→ **Problem statement**:
Please tally the lines below that contain the string "menu" and reply with that figure only.

→ **Working data**:
◆ ◆ ◆ ◆

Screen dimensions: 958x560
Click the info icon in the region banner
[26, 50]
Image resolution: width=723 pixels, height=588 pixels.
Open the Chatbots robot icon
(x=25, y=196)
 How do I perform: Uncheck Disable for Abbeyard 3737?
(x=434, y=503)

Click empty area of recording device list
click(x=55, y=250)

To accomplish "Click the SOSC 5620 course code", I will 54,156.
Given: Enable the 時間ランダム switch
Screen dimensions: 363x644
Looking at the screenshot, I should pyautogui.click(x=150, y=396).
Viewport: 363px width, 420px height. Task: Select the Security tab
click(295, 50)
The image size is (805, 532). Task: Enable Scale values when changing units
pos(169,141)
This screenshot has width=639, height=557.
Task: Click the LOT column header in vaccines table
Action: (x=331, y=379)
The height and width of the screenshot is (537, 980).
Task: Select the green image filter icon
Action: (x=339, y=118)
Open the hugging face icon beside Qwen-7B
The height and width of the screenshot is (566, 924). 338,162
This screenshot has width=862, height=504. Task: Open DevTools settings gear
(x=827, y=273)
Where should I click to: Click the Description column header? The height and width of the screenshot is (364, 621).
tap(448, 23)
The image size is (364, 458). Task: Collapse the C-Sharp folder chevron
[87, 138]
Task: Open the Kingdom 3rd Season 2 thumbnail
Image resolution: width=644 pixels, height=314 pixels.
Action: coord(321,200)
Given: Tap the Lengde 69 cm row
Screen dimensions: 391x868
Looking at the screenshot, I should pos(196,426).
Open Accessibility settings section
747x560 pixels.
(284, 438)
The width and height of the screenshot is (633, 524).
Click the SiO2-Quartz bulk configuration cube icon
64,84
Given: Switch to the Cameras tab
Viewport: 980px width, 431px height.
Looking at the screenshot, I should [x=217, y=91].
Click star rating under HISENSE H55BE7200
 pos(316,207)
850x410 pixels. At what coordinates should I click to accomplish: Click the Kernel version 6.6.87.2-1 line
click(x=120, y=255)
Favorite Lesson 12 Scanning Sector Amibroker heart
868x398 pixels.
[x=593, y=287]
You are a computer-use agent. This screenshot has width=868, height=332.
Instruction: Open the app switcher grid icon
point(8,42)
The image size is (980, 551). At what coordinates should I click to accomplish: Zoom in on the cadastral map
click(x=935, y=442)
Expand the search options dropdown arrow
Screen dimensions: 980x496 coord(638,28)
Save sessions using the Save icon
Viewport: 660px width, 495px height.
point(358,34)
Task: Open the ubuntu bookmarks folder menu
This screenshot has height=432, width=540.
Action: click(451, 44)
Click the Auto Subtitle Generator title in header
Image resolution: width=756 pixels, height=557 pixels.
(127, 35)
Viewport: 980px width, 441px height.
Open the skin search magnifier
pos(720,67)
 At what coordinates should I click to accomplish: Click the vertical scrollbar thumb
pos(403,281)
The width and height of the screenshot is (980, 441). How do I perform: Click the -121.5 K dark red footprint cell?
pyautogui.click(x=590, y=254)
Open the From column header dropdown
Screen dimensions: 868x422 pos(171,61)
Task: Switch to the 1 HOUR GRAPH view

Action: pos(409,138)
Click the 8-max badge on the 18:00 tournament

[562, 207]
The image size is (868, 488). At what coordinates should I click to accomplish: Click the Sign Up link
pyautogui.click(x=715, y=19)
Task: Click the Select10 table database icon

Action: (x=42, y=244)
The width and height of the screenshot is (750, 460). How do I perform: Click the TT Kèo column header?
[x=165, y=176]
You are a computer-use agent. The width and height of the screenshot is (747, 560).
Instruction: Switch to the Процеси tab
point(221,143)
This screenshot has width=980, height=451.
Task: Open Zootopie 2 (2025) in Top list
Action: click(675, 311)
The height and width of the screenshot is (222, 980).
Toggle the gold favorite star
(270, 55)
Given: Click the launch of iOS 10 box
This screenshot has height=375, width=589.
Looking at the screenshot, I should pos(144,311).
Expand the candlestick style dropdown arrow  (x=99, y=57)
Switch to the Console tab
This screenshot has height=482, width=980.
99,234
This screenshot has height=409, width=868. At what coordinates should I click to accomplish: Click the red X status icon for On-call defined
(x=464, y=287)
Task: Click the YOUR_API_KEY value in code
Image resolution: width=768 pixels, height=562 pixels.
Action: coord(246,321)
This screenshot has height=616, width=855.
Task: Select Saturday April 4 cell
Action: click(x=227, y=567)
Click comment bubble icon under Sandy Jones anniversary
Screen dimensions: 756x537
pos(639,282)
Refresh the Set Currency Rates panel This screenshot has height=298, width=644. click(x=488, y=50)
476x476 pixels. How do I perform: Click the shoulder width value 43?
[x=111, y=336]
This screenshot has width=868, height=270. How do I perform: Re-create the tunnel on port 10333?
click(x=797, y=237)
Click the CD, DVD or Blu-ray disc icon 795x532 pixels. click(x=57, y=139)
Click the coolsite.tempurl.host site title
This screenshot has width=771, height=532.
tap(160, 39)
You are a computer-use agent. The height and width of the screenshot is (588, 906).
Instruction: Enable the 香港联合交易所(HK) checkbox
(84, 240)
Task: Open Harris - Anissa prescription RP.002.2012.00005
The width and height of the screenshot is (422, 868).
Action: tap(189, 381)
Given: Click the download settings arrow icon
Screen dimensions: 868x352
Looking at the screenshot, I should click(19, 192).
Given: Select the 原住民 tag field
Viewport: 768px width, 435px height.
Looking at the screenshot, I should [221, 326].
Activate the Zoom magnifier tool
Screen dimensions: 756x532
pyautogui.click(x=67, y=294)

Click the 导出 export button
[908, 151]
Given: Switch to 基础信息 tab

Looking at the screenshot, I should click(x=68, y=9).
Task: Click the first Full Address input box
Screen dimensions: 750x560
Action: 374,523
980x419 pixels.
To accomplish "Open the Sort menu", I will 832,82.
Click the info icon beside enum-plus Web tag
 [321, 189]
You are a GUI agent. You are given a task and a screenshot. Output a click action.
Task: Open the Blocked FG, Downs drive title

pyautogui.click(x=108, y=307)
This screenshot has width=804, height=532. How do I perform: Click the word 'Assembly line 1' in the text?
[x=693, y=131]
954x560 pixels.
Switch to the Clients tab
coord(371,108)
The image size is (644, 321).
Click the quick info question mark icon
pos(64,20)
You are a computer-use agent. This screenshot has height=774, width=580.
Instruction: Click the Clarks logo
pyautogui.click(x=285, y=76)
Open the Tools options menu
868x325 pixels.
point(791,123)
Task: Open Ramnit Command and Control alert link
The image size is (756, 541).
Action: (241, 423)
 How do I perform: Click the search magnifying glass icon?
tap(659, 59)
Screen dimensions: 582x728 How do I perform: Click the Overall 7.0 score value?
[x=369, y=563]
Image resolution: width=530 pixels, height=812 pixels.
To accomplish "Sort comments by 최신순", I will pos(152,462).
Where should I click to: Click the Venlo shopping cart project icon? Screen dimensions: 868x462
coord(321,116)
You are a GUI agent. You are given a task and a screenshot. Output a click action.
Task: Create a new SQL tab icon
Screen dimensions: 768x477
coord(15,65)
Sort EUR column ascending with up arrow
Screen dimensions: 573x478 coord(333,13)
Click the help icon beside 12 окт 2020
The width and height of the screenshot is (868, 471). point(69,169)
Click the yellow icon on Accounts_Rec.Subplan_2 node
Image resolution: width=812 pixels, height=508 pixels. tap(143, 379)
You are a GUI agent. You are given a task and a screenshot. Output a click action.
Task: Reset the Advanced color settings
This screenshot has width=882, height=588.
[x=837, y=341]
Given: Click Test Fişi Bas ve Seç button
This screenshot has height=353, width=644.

◆ ◆ ◆ ◆

→ **Solution to this task**:
3